Segment Start: STORED DATA

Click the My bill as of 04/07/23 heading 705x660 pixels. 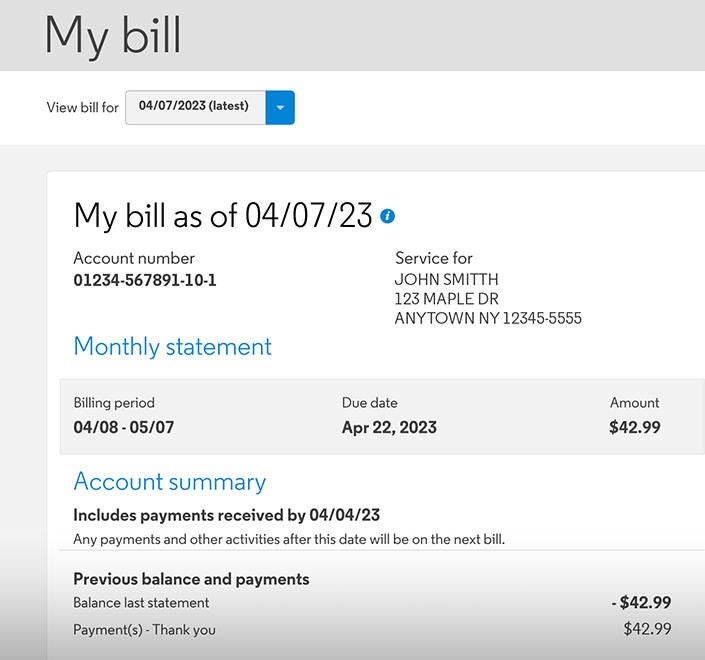(223, 216)
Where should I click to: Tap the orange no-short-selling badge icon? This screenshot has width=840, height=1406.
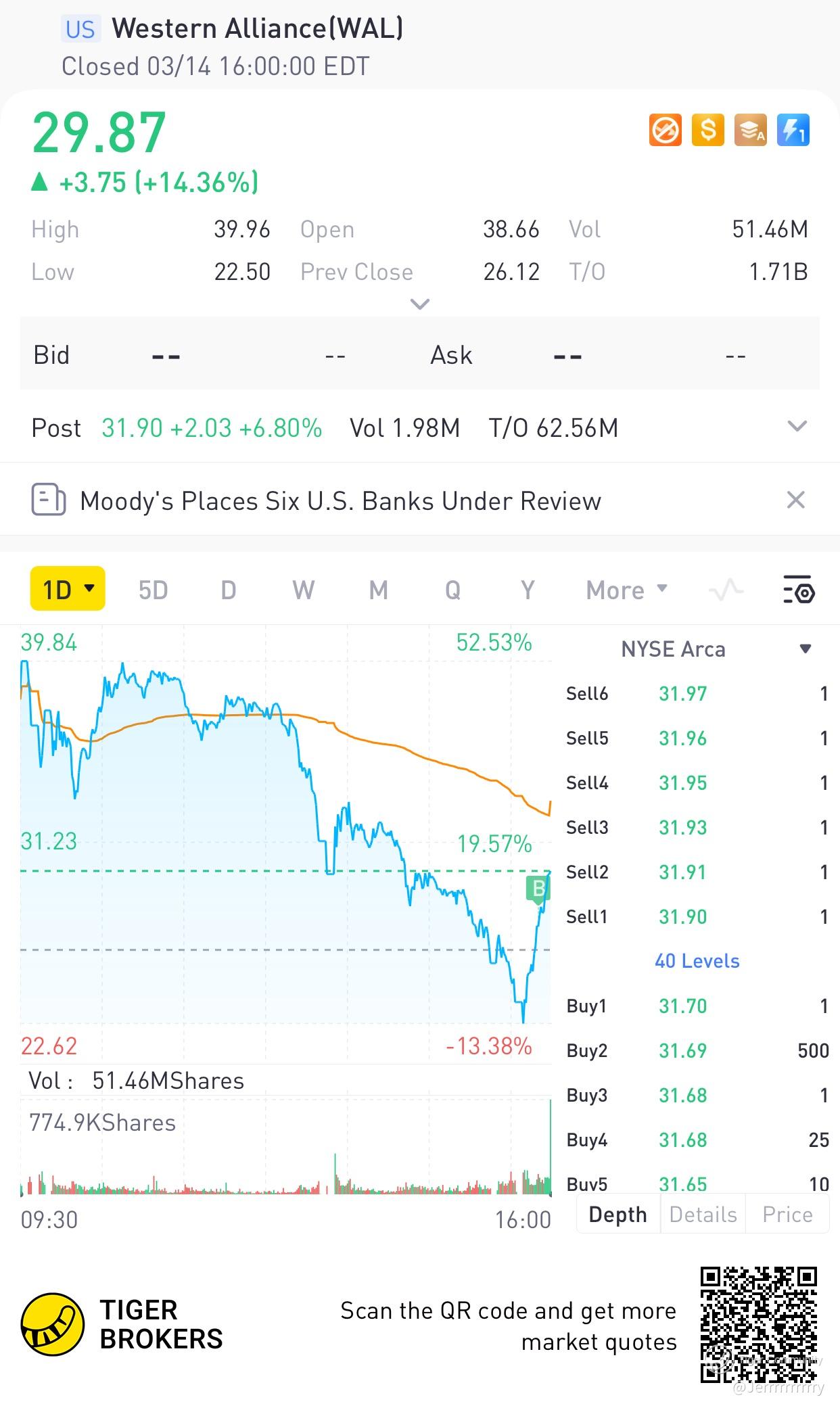tap(665, 130)
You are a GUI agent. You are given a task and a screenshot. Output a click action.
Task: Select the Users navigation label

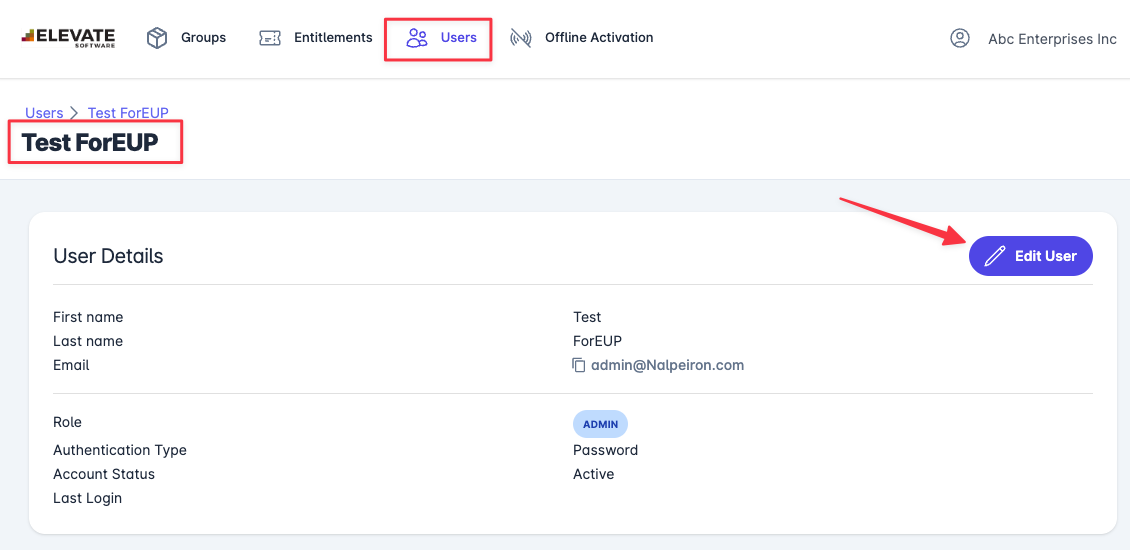tap(459, 38)
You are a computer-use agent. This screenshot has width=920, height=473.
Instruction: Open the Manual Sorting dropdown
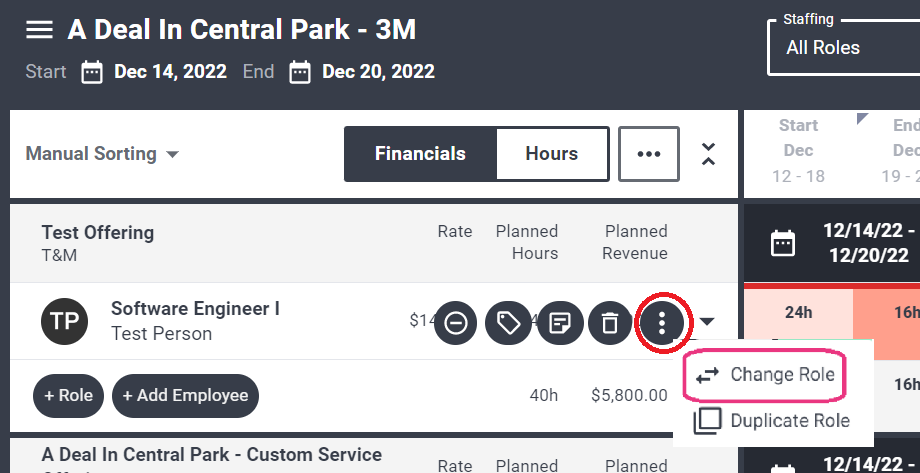(102, 154)
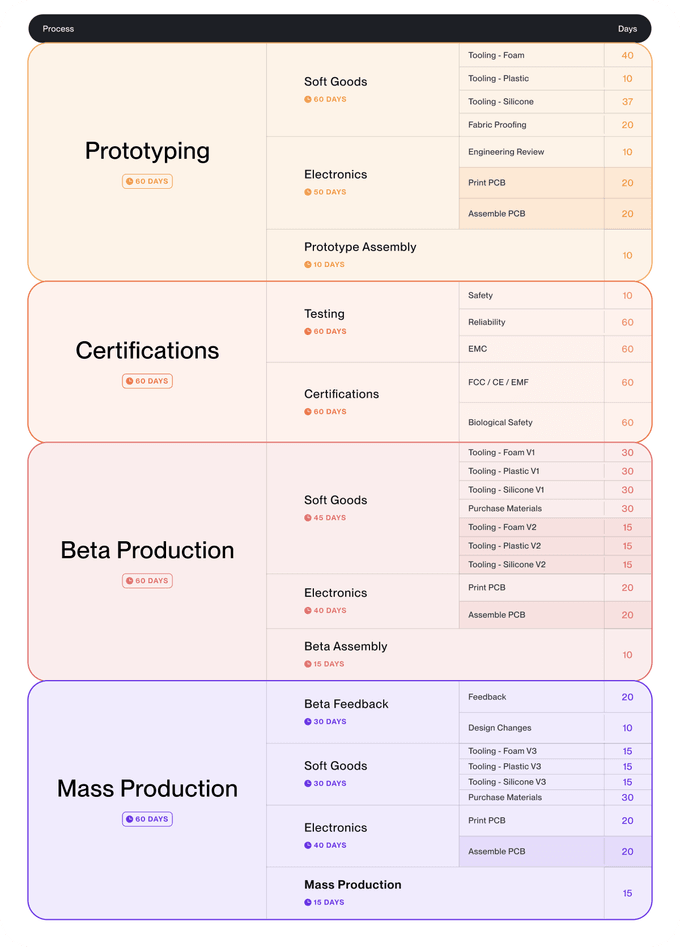Select the Design Changes task row
The height and width of the screenshot is (947, 680).
[x=555, y=728]
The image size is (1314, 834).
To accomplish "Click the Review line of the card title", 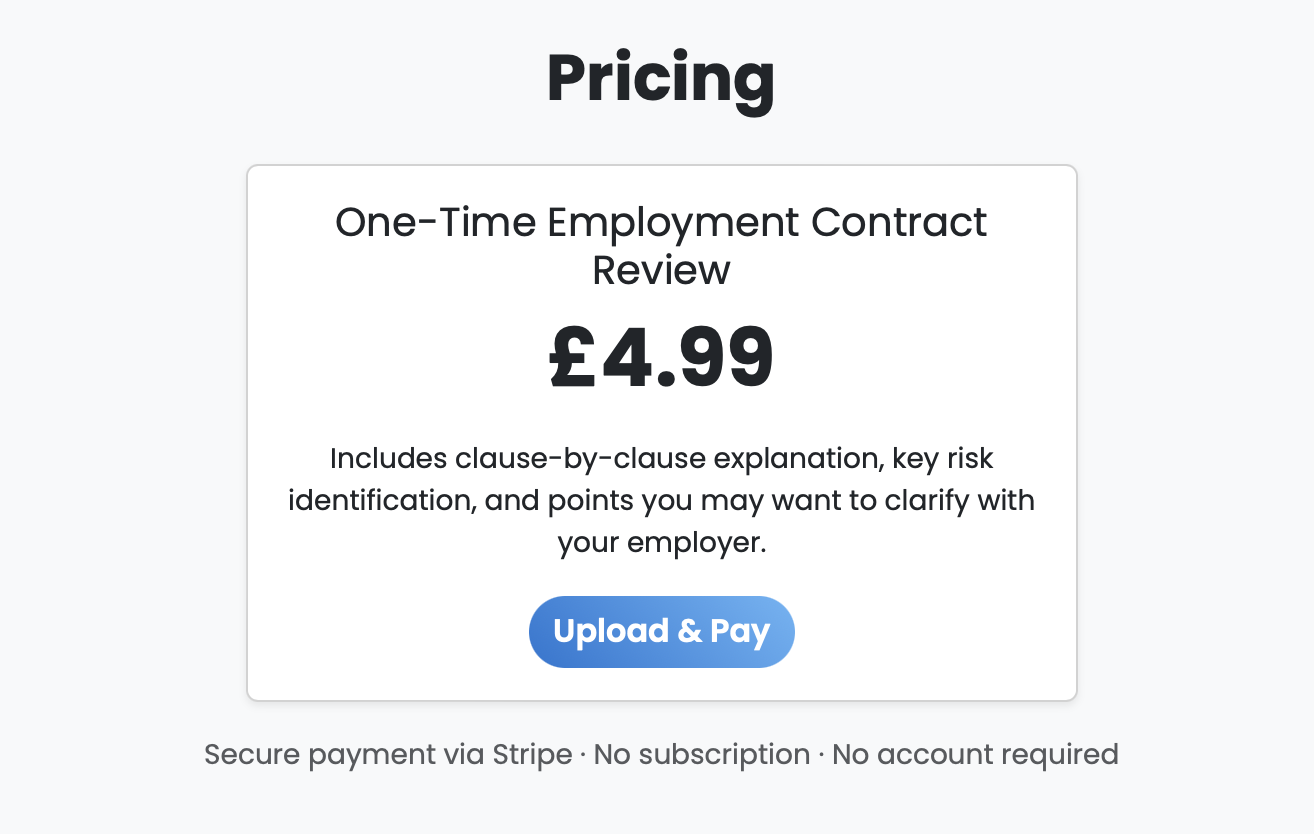I will click(x=661, y=269).

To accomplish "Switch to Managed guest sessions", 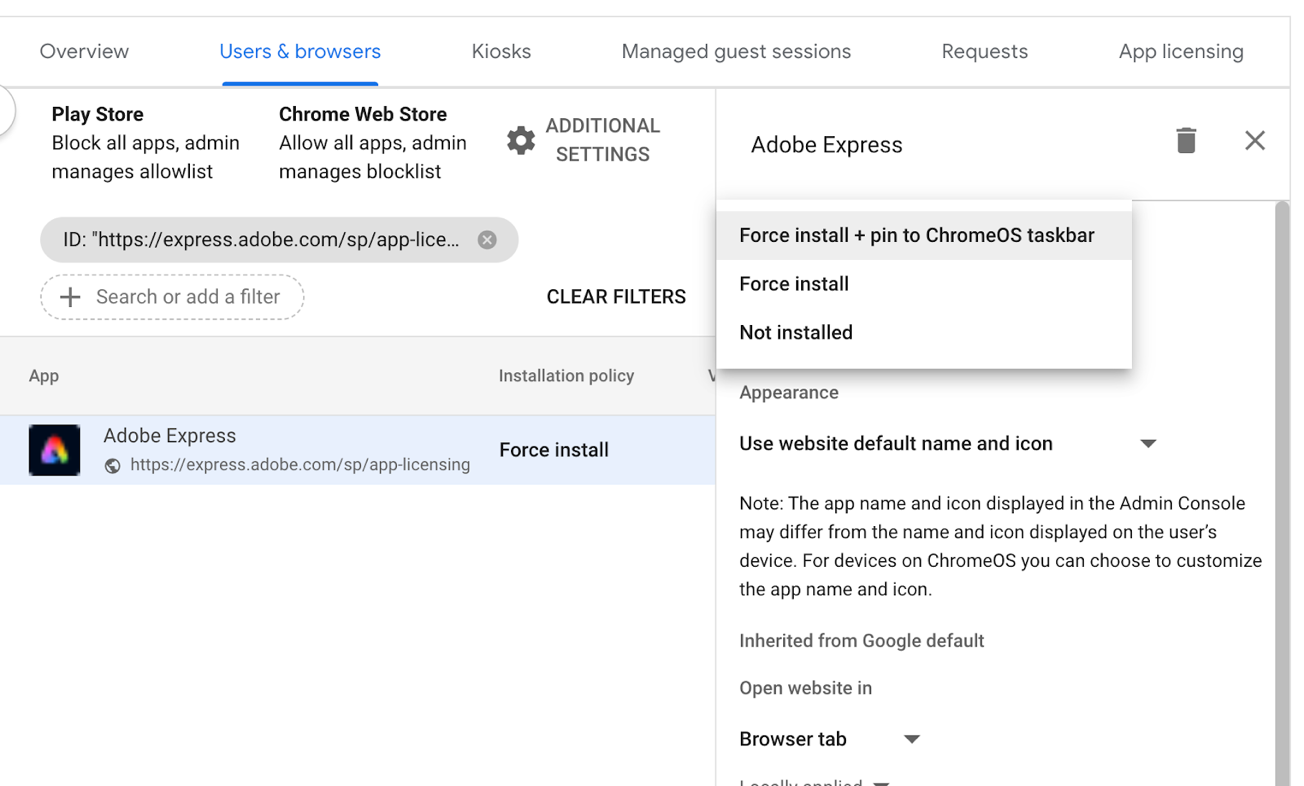I will (736, 51).
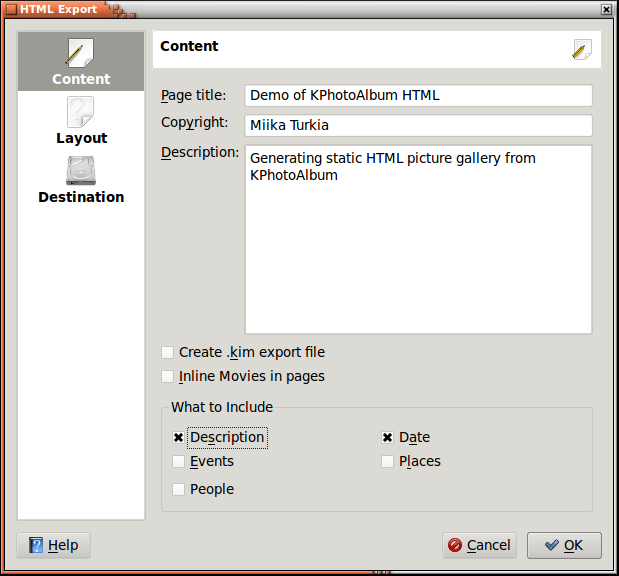619x576 pixels.
Task: Click inside the Description text area
Action: (417, 240)
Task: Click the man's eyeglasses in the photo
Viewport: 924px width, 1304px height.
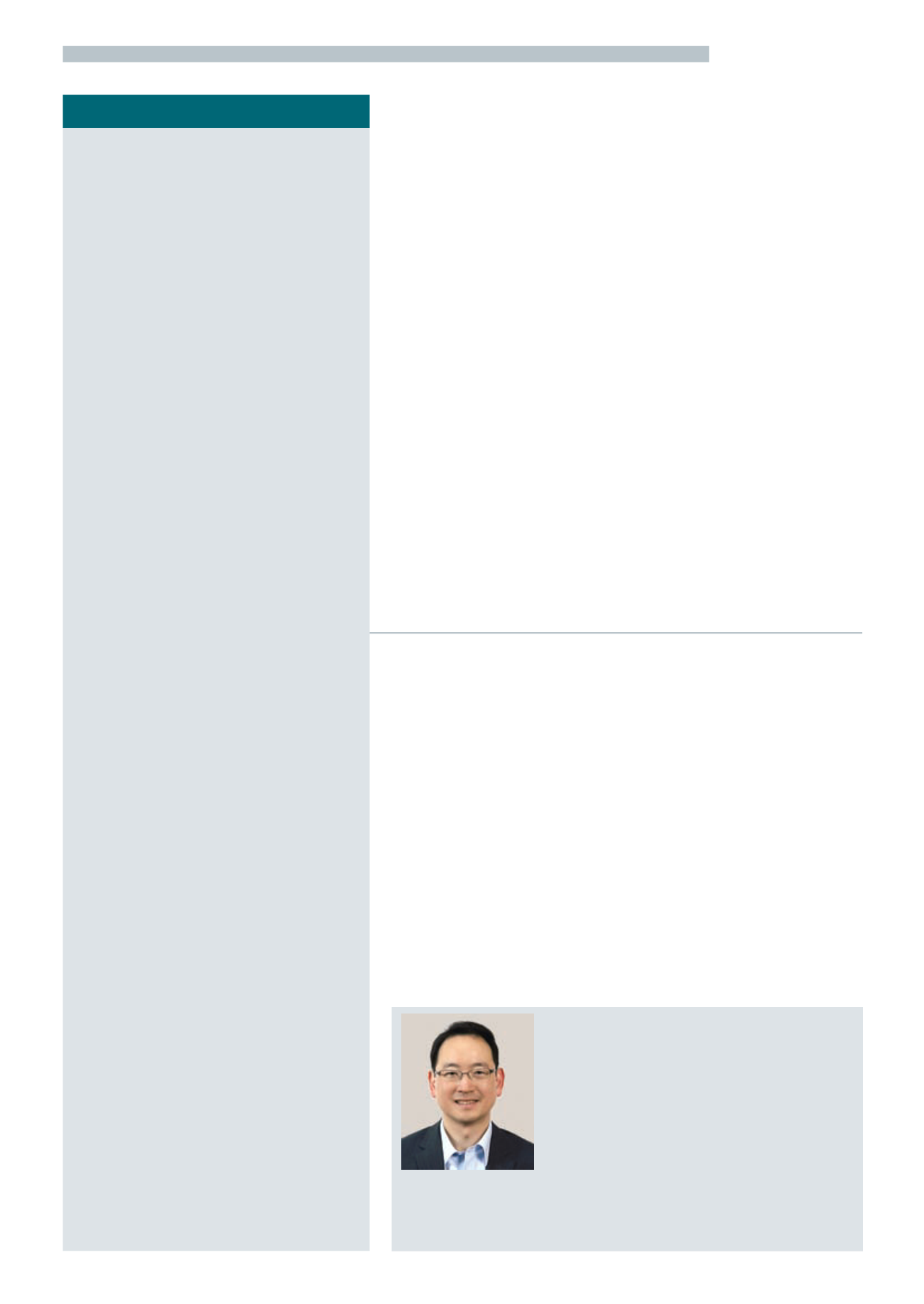Action: (465, 1074)
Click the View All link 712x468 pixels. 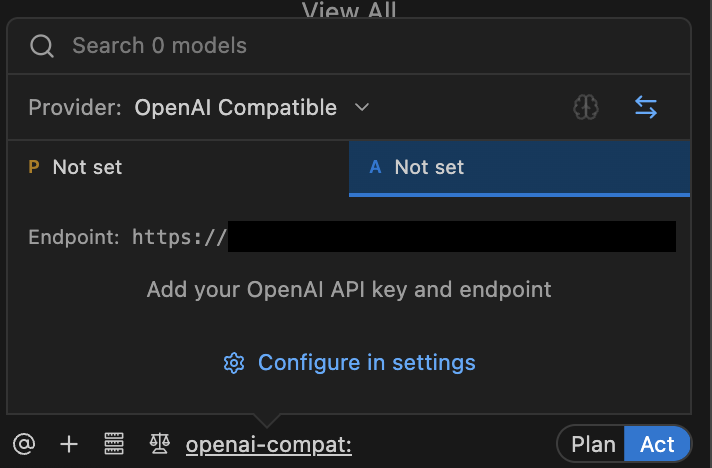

Segment End: STORED DATA

Lines of the material that contain the word "agent" are to be gathered.

▸ REPLY TO THE EXERCISE:
You are a GUI agent. You are given a task and a screenshot. Output a click action.
You are a computer-use agent. This screenshot has width=920, height=473.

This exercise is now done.